The content-type rule above matches any image, attached or displayed
inline (sic) in the HTML formatted body. Hence, the latter typically
have a Content-Disposition of "inline".

> >   mimeheader __MIME_ATTACH Content-Disposition =~ /^attachment/

> I'll start with the mimeheader. Just use it in my meta?

Given your original request (quoted first sentence)... Yes.

Which flavor depends on what you ultimately want. Images or attachments.


> >> I'd appreciate it if someone could help me review my rules and show me
> >> where they're going wrong. Some of it is adapted from John's work back
> >> in April, I think.

> > I understand this on first sight weird stuff is designed to match a
> > (raw)body with <= 200 chars, and prevent FPing on just slightly
> > exceeding the chunk size, no?
> 
> I think so. I was hoping John had time to chime in here, as he
> explained it once to me, but it was never fully clear to me.

I'd be curious to hear that, too. :)


> > However, since the chunk size is 1-2 kB, __RB_LE_200 cannot match more
> > than once. Even worse, it may match the last chunk with a total size
> > more than 200 byte. The last constraint in the meta prevents this FP,
> > not the 'equals 1' test.
> 
> Chuck size is buffer size, the amount SA processes at a time?

Yes. For rawbody rules, the entire raw body gets split up into chunks of
1-2 kB. The rawbody rules are matched against the chunks individually.

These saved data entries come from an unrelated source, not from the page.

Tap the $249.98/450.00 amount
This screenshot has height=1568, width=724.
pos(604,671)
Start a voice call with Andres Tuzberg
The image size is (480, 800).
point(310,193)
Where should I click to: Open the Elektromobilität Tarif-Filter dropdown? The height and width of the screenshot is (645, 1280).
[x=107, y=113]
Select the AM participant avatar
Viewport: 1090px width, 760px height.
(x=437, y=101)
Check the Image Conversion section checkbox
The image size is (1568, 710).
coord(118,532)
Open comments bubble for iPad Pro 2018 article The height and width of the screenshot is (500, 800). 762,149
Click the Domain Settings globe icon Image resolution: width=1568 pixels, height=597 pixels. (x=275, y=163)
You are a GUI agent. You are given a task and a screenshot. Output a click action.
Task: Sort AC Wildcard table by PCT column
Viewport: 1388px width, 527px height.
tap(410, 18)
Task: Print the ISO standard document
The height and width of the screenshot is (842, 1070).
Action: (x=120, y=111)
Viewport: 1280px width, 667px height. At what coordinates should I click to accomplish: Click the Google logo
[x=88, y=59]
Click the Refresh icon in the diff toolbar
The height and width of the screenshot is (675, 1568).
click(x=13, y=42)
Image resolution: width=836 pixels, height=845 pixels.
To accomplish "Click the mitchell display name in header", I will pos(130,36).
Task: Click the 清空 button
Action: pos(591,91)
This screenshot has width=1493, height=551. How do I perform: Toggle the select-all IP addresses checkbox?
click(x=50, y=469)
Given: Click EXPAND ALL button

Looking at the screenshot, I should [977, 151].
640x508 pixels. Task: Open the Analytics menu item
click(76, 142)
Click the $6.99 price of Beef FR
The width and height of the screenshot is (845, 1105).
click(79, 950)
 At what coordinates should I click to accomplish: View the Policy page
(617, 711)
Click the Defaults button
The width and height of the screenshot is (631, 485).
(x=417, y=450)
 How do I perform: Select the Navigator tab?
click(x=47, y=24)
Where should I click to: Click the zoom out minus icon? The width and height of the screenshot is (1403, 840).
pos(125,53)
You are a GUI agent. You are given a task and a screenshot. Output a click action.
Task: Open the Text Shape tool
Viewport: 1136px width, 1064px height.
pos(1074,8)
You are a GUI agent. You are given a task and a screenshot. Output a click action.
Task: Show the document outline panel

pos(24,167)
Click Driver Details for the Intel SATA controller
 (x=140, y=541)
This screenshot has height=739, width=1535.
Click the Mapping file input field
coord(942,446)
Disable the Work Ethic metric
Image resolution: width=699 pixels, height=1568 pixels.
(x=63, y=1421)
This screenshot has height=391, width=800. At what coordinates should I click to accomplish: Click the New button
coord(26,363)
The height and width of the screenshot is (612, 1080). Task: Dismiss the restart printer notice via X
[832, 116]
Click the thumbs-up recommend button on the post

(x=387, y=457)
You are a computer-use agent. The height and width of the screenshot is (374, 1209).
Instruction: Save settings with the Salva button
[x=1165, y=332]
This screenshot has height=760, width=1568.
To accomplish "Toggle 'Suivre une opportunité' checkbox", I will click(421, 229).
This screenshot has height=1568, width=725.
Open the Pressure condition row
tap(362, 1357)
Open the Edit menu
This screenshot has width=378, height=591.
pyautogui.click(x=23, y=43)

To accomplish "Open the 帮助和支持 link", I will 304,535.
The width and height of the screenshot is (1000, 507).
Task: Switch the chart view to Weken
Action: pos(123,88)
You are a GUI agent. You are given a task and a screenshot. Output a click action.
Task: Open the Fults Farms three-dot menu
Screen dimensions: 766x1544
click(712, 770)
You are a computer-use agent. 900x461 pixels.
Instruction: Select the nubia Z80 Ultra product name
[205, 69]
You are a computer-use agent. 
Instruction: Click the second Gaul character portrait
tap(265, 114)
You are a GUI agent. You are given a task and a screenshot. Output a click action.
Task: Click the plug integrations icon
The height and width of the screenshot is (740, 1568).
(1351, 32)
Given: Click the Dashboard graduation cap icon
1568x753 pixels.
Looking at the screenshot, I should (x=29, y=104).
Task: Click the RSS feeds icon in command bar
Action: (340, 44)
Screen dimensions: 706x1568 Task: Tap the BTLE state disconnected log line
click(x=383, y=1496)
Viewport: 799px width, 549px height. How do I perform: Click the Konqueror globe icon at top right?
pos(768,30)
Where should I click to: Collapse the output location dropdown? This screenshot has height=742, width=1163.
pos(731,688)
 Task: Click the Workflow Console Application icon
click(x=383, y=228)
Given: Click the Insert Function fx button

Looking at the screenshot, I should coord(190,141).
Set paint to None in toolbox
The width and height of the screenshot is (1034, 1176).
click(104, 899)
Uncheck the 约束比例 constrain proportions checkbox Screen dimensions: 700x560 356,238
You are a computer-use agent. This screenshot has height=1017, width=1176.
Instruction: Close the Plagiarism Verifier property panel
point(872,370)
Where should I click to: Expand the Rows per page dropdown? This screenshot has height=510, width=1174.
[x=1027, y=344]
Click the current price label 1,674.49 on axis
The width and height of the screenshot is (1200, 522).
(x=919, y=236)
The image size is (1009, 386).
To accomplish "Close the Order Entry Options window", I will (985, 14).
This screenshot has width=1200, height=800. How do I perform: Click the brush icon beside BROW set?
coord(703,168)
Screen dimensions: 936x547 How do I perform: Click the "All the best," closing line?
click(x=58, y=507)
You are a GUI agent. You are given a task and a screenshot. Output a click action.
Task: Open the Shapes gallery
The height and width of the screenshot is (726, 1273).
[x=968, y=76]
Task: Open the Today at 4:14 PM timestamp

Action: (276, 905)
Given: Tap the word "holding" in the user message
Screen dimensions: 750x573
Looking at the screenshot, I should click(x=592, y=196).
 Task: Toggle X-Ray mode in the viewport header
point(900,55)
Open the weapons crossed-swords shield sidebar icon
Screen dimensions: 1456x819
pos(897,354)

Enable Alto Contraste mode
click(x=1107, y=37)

> Okay, I've modified the rule:
> 
> rawbody __RB_GT_200 /^.{201}/s
> meta __BODY_LE_200 (__RB_LE_200 == 1) && !__RB_GT_200

That one is useless after turning __RB_LE_200 into a meta. Oh, and you
really don't have to include my # comment. It was just meant to
emphasize the point of simple logic.

> meta __RB_LE_200  !__RB_GT_200    # less or equal IFF not greater
> mimeheader __MIME_IMAGE  Content-Type =~ /^image\/./
> mimeheader __MIME_ATTACH Content-Disposition =~ /^attachment/
> meta        LOC_SHORT   (__BODY_LE_200 && __HAS_HTTP_URI &&
> (__MIME_IMAGE || __MIME_ATTACH) && (!(BAYES_00 || USER_IN_WHITELIST ||
> KHOP_RCVD_TRUST)))

Your original request was to EXCLUDE messages with attachments. The
logic goes like this:

  ORIGINAL_CONSTRAINTS  && ! MIME_ATTACHMENT

That modified rule however *requires* an attachment or image. Go grab a
large, black coffee...


> I seem to remember it being necessary to specify a beginning bound for
> the __RB_GT_200 rule, but it now seems to work without that, as you've
> specified.

A boundary is not necessary, but anchoring at the very beginning of the
string /^/s might insignificantly speed up the RE.


-- 
char *t="\10pse\0r\0dtu\0.@ghno\x4e\xc8\x79\xf4\xab\x51\x8a\x10\xf4\xf4\xc4";
main(){ char h,m=h=*t++,*x=t+2*h,c,i,l=*x,s=0; for (i=0;i<l;i++){ i%8? c<<=1:
(c=*++x); c&128 && (s+=h); if (!(h>>=1)||!t[s+h]){ putchar(t[s]);h=m;s=0; }}}


Re: More simple body rule problems

Posted by Alex <my...@gmail.com>.
Hi,

On Fri, Oct 25, 2013 at 9:40 PM, Karsten Bräckelmann
<gu...@rudersport.de> wrote:
> On Fri, 2013-10-25 at 19:12 -0400, Alex wrote:
>> I've created a bunch of rules that are intended to detect short body's
>> meta'd with a missing subject. I thought it was working okay, but I
>> think I should have an exclusion for messages that contain a
>> significant attachment.
>
> Assuming a loose interpretation of "significant" attachment as any
> image, these should help. Easy to include more (specific) content types.
> See the MIMEHeader plugin.

After thinking about it, I think I'd like to detect any attachment,
including those images typically found in signatures.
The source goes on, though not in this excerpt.